Why do species like ants or bees – which have been found to have orderly societies just like humans - don’t have lawyers?
That’s a bizarre question to ask, certainly not something you would have ever even thought of before. But if Yuval Noah Harari is to be believed, there’s a reason.
Of course, this book is neither about ants or bees, nor about lawyers.
"Sapiens", as the name suggests, is the story of origin of our species - the Homo Sapiens on planet Earth, and its journey to the present.
It’s a gripping story - racy and fast paced, at times shocking and controversial - narrated in brilliant style as Harari takes his readers on a tour that starts in the heavily infested forests of East Africa some 70,000 years ago and ends in the modern day laboratories where scientists are busy creating fluorescent rabbits and synthetic humans. In the process, Harari covers most of the important milestones in the history of mankind, such as the birth of language and “culture”, domestication of animals, the origins of God and religion, the spread of Empires, the origin and spread of money and the rise of agriculture, industry, science, wars and conquests.

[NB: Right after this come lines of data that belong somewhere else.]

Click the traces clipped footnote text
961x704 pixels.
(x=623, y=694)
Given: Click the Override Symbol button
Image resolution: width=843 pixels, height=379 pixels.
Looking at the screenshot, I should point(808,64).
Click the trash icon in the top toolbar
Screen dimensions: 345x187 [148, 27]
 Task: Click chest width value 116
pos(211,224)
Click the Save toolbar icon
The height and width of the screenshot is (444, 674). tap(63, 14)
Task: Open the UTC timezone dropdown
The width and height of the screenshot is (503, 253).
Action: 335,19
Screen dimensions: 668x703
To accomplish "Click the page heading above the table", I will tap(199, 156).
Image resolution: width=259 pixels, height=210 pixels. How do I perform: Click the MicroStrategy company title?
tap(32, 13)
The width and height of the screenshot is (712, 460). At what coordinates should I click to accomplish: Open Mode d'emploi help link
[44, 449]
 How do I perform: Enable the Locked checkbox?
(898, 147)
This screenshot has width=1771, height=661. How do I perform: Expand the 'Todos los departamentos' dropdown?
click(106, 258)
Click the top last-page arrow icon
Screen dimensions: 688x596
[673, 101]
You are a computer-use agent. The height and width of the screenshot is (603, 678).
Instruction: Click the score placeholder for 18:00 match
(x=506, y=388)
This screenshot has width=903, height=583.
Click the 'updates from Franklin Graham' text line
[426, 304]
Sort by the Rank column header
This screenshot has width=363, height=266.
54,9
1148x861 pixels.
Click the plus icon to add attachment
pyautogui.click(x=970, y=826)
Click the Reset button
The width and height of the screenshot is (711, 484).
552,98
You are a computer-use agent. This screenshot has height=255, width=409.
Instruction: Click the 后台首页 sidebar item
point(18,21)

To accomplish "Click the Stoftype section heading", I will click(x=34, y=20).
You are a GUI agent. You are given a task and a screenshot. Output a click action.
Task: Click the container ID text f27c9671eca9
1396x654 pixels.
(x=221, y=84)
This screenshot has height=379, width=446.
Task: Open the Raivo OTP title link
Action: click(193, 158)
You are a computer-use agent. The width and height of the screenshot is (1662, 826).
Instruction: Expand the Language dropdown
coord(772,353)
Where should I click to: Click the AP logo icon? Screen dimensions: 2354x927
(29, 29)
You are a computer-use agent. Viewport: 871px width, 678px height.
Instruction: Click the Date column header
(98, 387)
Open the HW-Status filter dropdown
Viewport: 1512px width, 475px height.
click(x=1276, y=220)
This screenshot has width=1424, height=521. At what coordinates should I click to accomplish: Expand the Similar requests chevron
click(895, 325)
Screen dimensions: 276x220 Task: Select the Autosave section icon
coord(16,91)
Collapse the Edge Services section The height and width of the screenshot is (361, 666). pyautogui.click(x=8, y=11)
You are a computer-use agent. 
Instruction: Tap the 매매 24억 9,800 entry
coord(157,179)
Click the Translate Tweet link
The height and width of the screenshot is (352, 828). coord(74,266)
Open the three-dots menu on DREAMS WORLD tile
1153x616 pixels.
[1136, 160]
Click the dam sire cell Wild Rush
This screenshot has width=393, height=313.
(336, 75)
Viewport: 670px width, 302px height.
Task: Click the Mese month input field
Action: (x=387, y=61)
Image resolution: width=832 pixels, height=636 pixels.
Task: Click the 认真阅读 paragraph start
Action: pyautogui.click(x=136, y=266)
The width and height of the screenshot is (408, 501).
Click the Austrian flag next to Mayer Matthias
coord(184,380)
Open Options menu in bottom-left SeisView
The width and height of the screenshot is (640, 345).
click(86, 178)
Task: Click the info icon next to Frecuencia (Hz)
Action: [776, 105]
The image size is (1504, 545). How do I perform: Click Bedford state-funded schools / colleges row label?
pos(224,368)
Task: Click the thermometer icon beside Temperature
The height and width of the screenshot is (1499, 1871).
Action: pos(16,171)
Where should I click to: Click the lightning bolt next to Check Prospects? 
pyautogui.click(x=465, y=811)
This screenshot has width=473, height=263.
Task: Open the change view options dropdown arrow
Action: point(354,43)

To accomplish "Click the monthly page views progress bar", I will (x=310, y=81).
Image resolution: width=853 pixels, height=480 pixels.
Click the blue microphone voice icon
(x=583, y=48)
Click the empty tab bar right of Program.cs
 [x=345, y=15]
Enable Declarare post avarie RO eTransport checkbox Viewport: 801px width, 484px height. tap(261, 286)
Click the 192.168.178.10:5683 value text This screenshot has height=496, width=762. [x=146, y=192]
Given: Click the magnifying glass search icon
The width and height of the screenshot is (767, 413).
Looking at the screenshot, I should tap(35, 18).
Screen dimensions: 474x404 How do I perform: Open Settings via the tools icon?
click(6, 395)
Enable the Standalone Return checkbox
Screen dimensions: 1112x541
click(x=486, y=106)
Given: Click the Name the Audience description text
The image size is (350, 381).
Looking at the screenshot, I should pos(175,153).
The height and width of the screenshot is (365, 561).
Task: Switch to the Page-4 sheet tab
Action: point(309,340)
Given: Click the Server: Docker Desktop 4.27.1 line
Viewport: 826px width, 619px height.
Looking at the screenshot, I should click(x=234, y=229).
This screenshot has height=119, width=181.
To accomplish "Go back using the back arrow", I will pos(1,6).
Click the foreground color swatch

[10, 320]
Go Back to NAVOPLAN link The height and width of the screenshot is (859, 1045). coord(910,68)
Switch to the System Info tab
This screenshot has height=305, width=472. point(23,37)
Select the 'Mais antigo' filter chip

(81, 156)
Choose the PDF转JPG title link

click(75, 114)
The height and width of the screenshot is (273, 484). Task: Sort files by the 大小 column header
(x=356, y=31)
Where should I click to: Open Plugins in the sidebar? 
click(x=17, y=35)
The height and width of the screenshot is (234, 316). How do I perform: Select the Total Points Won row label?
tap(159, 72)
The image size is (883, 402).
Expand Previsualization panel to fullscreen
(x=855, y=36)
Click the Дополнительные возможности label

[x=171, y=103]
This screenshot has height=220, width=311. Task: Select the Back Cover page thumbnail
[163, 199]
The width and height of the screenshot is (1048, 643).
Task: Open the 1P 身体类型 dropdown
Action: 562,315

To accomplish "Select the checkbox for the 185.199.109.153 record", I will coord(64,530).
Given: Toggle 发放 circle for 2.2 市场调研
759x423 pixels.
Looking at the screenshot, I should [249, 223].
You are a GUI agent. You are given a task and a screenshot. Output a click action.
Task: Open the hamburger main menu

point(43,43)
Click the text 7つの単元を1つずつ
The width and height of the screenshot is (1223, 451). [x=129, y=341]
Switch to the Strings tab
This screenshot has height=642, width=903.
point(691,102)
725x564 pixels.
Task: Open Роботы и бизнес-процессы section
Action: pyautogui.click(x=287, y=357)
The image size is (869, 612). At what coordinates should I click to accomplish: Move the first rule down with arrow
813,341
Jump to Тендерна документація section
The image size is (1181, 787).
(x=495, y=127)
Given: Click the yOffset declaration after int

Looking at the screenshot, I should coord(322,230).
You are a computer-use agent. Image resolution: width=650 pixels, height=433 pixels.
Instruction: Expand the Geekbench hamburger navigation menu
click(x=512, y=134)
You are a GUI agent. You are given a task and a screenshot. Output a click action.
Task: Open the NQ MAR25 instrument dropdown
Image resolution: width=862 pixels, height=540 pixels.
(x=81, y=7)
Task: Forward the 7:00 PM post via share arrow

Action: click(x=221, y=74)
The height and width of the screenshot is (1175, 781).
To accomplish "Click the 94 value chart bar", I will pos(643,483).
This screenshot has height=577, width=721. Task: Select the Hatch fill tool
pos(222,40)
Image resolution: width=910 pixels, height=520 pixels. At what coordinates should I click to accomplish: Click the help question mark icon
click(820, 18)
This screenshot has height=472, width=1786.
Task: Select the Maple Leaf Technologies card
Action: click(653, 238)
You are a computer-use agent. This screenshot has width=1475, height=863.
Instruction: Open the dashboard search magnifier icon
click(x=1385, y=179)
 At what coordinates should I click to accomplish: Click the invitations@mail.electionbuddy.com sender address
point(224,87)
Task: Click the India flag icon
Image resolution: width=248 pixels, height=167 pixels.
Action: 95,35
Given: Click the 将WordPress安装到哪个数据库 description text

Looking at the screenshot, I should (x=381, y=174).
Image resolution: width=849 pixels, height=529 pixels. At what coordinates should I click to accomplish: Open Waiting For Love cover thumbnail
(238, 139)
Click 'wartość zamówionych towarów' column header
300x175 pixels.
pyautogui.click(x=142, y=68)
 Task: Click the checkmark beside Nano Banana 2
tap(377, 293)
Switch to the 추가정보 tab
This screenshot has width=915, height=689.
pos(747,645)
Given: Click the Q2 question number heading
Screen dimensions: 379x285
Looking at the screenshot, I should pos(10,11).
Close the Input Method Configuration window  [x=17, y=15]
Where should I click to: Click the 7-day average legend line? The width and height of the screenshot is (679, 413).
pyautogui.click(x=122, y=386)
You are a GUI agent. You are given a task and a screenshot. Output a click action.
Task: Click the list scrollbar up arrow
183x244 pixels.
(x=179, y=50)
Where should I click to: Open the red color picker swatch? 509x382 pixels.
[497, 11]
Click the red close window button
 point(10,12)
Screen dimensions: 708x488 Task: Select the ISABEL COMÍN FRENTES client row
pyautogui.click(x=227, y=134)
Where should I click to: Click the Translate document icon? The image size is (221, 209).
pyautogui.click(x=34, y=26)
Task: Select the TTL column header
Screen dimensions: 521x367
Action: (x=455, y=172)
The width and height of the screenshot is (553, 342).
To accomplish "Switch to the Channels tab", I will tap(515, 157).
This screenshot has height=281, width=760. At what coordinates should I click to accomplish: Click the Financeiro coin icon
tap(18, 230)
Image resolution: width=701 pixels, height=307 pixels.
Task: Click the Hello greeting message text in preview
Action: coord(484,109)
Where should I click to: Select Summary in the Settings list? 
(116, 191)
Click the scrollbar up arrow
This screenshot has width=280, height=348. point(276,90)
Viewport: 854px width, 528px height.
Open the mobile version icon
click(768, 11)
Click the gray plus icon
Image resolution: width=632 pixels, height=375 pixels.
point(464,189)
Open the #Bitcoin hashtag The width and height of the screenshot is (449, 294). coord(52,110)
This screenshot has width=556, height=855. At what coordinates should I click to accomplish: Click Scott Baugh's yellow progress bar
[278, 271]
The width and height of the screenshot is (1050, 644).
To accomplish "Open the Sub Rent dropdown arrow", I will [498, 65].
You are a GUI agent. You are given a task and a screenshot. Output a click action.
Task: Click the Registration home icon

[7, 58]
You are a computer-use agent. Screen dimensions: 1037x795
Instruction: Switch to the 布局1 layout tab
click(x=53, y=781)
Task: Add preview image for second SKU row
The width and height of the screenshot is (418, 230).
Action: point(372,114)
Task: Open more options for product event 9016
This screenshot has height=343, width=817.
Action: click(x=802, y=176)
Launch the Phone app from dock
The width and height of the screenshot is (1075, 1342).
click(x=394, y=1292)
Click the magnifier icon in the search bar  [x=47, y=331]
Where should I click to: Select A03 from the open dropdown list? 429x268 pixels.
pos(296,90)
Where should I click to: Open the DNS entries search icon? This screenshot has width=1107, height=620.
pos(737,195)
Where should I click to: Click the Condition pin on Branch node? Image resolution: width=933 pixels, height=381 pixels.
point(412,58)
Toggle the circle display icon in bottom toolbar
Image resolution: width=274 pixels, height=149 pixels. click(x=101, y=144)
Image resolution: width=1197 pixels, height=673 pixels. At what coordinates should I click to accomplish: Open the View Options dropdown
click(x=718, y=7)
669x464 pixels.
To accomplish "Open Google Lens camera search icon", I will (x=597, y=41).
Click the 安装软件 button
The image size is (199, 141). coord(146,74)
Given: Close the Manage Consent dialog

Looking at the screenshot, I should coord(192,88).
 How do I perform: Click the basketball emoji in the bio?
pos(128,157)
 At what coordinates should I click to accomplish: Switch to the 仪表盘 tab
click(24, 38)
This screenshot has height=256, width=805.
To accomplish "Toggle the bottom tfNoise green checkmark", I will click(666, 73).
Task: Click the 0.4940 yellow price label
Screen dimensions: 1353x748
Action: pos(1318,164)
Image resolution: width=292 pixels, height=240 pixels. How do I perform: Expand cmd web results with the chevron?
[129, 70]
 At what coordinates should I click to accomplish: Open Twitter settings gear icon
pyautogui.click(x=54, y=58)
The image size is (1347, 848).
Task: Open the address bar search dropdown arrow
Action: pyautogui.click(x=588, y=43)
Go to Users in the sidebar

The book is divided into 4 main parts, arranged chronologically. The first part - “The Cognitive Revolution” is the period starting roughly from 70,000 years ago when humans came out of the barbaric age and began to live like humans (so to speak!). This is the period when language was born, humans spread out of Africa and “history began”. The second part starts around 10,000 BC, when humans began to domesticate plants & animals, and formed permanent settlements. The first kingdoms began to emerge, as also written scripts and some form of money. The author calls this “The Agricultural Revolution”. The third part – “The Unification of Mankind” – is the period starting around the first millennium B.C. when large changes swept mankind. Universal money such as Gold coins were born, several large Empires established and Religion originated.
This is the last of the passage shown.